DA NOSSA VIDA

Crianças

Parecem ter sido dirigidas exclusivamente à humanidade as consequências da epidemia que se espalhou no mundo. Ao contrário do homem, todos os outros seres vivos beneficiaram dos efeitos desta pandemia. O ambiente em geral recuperou na sua "saúde", os animais recuperaram espaços pela ausência do homem, a natureza ficou desafogada sem a pressão exploradora e a avidez pelos seus recursos.

Antigamente, quando uma criança se comportava mal, era ameaçada de ser fechada no seu quarto, às vezes «no quarto escuro». Era tudo tão natural como o contrário. Hoje, esta medida correctiva seria inconcebível, embora em tantas situações se carreguem as crianças com cadeias bem mais duras e difíceis de quebrar.

Pois parece que agora fomos todos, pessoas de todas as idades, que recebemos o castigo de ficarmos fechados em casa, seja qual for o local do planeta onde vivamos. Não podemos dizer que nada fizemos de mal. Se fossemos a elencar as asneiras feitas, não haveria livros que comportassem todas elas.

É provável que haja quem se sinta no direito de fazer tudo o que lhe vem à cabeça. As crianças facilmente agem assim. Seguem os seus impulsos, raramente reflectidos. Também nós já fomos crianças... Por isso é que vinha o castigo de podermos ficar fechados no quarto...

## Itens do conjunto
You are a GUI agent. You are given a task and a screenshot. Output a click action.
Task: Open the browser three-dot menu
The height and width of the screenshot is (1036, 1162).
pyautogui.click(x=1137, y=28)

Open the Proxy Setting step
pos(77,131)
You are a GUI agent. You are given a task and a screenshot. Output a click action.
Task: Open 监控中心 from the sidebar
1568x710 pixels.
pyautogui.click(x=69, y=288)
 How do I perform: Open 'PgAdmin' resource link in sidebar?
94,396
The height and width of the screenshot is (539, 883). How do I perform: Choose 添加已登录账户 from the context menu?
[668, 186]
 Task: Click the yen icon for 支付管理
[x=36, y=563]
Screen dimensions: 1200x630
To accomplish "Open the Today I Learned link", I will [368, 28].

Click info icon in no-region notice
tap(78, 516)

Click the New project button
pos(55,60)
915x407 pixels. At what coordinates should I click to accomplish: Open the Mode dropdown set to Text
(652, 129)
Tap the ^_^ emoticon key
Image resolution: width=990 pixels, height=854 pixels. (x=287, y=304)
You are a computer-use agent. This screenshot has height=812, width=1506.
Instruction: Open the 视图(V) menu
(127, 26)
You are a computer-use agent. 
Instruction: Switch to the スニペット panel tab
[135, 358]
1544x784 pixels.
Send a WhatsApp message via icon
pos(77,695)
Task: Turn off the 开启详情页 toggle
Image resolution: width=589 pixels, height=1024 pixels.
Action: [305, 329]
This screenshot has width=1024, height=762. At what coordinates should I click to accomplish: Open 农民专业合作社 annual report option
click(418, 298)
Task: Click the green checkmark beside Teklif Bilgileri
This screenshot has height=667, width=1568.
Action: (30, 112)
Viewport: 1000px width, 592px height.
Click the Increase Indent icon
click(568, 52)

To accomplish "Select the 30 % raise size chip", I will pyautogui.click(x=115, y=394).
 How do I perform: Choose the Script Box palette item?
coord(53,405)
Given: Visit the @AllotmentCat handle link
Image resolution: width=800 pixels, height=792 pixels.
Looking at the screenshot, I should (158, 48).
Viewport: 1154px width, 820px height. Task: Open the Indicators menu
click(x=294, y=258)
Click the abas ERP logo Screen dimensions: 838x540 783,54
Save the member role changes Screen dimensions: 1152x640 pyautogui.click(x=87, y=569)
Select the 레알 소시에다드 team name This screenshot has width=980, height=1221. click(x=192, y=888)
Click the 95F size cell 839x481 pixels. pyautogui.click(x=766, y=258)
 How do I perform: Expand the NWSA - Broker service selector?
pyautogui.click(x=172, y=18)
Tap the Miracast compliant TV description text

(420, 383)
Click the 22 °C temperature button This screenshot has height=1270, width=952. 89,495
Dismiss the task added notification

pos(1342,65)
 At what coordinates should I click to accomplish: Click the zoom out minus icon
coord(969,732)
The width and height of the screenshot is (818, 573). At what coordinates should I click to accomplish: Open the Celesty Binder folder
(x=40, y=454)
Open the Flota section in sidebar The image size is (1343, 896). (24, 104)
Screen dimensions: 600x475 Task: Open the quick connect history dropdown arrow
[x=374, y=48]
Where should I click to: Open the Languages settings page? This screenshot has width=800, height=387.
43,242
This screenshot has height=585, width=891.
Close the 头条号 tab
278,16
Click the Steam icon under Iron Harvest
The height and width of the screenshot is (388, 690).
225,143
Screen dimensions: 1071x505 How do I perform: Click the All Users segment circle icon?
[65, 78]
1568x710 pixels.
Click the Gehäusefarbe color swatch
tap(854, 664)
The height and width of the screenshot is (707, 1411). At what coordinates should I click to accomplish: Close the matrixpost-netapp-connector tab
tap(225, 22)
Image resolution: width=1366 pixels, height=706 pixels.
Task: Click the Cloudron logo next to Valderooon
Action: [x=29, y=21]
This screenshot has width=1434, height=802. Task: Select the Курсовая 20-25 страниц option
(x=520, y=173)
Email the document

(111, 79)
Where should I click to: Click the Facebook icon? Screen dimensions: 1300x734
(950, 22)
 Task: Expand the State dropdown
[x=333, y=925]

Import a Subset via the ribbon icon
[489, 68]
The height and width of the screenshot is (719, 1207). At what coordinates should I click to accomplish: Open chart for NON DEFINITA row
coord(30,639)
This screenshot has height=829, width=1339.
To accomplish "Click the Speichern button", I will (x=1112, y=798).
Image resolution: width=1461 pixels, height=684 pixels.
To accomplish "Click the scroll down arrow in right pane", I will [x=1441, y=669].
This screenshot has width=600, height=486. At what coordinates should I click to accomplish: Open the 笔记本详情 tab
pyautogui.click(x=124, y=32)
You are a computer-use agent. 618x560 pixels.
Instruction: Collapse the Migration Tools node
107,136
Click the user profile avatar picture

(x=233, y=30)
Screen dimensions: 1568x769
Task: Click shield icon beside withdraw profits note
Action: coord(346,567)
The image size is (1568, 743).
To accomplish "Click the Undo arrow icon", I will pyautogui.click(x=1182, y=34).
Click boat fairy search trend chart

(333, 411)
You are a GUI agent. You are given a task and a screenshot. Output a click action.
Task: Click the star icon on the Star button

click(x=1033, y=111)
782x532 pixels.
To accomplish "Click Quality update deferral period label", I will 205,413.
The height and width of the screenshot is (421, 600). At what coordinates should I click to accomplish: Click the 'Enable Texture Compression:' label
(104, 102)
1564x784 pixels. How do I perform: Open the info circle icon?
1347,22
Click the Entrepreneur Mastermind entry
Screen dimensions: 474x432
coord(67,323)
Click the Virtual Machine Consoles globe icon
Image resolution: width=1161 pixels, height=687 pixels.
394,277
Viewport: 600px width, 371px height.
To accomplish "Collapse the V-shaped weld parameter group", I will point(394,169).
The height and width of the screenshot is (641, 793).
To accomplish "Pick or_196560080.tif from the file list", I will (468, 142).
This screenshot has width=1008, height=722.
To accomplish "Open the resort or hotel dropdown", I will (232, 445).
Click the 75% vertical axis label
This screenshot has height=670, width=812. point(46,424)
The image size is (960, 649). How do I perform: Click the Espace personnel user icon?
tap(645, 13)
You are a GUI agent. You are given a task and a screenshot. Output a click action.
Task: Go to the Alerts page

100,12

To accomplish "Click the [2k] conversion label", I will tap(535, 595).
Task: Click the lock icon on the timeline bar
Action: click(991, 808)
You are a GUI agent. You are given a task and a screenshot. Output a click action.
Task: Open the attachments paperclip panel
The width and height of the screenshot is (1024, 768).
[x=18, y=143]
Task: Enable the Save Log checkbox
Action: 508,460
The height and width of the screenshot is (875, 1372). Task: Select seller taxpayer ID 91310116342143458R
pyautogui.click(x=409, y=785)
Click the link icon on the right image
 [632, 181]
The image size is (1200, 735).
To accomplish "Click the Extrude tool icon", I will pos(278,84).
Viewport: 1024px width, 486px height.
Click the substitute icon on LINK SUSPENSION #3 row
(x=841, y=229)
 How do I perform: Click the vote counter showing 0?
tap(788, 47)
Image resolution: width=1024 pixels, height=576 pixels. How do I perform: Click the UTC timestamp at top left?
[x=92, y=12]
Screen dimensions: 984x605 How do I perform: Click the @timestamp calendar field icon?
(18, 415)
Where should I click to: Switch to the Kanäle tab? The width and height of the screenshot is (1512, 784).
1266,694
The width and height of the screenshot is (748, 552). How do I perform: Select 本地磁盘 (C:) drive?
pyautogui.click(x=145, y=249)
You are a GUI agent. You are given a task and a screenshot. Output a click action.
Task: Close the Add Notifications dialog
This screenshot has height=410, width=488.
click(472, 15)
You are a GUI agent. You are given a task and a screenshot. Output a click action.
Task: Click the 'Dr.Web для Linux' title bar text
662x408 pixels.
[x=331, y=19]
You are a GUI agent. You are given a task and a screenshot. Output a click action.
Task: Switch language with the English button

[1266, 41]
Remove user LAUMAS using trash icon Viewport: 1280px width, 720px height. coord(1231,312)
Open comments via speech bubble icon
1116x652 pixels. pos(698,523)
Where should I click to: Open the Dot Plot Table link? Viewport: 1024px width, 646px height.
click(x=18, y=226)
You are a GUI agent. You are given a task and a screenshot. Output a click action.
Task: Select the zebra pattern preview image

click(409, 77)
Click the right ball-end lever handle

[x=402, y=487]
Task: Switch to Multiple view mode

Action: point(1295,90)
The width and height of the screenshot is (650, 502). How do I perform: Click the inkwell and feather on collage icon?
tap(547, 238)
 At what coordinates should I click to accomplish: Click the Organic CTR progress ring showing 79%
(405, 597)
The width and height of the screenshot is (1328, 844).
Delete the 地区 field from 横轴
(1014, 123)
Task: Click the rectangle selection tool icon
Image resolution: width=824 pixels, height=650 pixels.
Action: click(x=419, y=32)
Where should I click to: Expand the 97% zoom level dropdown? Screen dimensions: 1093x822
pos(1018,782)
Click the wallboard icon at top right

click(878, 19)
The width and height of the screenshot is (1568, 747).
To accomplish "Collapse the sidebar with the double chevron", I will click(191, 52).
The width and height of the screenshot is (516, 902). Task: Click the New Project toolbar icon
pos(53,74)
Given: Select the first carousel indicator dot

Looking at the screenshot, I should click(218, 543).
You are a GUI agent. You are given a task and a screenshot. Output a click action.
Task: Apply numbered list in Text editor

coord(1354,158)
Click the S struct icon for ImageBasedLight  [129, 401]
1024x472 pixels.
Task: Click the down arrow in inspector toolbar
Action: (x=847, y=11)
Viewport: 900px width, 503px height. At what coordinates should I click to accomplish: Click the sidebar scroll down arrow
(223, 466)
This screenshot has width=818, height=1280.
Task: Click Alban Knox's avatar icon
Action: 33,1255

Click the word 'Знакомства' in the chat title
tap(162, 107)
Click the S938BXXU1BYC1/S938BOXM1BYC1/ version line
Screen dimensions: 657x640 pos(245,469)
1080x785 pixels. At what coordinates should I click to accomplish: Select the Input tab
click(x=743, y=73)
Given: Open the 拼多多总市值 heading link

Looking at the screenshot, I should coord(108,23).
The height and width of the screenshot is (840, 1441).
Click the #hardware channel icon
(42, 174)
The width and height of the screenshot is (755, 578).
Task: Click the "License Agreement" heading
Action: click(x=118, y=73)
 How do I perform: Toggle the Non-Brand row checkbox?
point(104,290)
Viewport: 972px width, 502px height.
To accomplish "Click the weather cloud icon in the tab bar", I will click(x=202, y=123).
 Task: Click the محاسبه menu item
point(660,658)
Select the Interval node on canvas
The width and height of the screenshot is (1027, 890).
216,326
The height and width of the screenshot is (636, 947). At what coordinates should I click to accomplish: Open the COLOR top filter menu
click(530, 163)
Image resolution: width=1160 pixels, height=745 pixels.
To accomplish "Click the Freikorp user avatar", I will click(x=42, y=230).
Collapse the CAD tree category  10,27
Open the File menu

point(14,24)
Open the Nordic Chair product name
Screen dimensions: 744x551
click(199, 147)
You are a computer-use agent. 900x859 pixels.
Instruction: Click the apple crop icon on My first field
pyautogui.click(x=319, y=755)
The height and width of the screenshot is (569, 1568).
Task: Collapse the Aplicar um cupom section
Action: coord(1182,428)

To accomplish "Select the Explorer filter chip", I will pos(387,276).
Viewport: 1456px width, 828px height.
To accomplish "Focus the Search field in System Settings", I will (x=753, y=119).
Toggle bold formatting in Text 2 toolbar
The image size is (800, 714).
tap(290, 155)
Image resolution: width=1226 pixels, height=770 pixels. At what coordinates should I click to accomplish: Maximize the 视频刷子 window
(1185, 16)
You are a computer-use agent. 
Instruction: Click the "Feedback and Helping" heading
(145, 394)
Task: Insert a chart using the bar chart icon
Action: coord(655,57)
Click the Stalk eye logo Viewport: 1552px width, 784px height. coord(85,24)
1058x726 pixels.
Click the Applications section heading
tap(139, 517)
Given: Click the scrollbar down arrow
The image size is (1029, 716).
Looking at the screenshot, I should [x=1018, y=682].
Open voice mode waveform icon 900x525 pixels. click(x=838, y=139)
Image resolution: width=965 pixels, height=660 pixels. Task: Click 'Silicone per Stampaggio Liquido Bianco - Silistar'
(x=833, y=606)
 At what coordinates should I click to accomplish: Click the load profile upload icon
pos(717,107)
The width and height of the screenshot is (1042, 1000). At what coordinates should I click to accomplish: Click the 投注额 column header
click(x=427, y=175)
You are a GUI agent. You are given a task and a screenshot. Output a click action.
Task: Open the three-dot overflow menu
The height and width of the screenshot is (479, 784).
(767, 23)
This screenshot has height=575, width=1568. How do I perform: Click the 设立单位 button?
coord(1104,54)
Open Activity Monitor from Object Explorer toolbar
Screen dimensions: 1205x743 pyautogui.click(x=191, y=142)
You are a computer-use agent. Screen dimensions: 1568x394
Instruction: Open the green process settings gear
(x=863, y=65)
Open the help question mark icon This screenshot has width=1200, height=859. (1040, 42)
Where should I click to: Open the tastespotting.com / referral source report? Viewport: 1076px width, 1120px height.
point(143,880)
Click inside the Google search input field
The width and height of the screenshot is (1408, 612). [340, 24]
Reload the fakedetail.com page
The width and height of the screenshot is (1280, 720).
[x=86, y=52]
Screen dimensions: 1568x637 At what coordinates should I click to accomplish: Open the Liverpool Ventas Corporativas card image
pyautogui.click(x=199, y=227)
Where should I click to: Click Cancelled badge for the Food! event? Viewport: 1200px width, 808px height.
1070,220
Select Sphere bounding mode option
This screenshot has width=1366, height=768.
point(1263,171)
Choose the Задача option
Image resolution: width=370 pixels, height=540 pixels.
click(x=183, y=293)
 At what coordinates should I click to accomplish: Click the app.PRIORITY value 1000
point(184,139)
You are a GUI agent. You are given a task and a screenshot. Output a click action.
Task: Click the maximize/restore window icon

## Objetivo do exercício
Atualize tudo desde "Antigamente, quando uma" até "comportassem todas elas." no texto sobre as crianças, trocando "quarto" por "aposento", e apresente o trecho resultante.

## Resultado do exercício
Antigamente, quando uma criança se comportava mal, era ameaçada de ser fechada no seu aposento, às vezes «no aposento escuro». Era tudo tão natural como o contrário. Hoje, esta medida correctiva seria inconcebível, embora em tantas situações se carreguem as crianças com cadeias bem mais duras e difíceis de quebrar.

Pois parece que agora fomos todos, pessoas de todas as idades, que recebemos o castigo de ficarmos fechados em casa, seja qual for o local do planeta onde vivamos. Não podemos dizer que nada fizemos de mal. Se fossemos a elencar as asneiras feitas, não haveria livros que comportassem todas elas.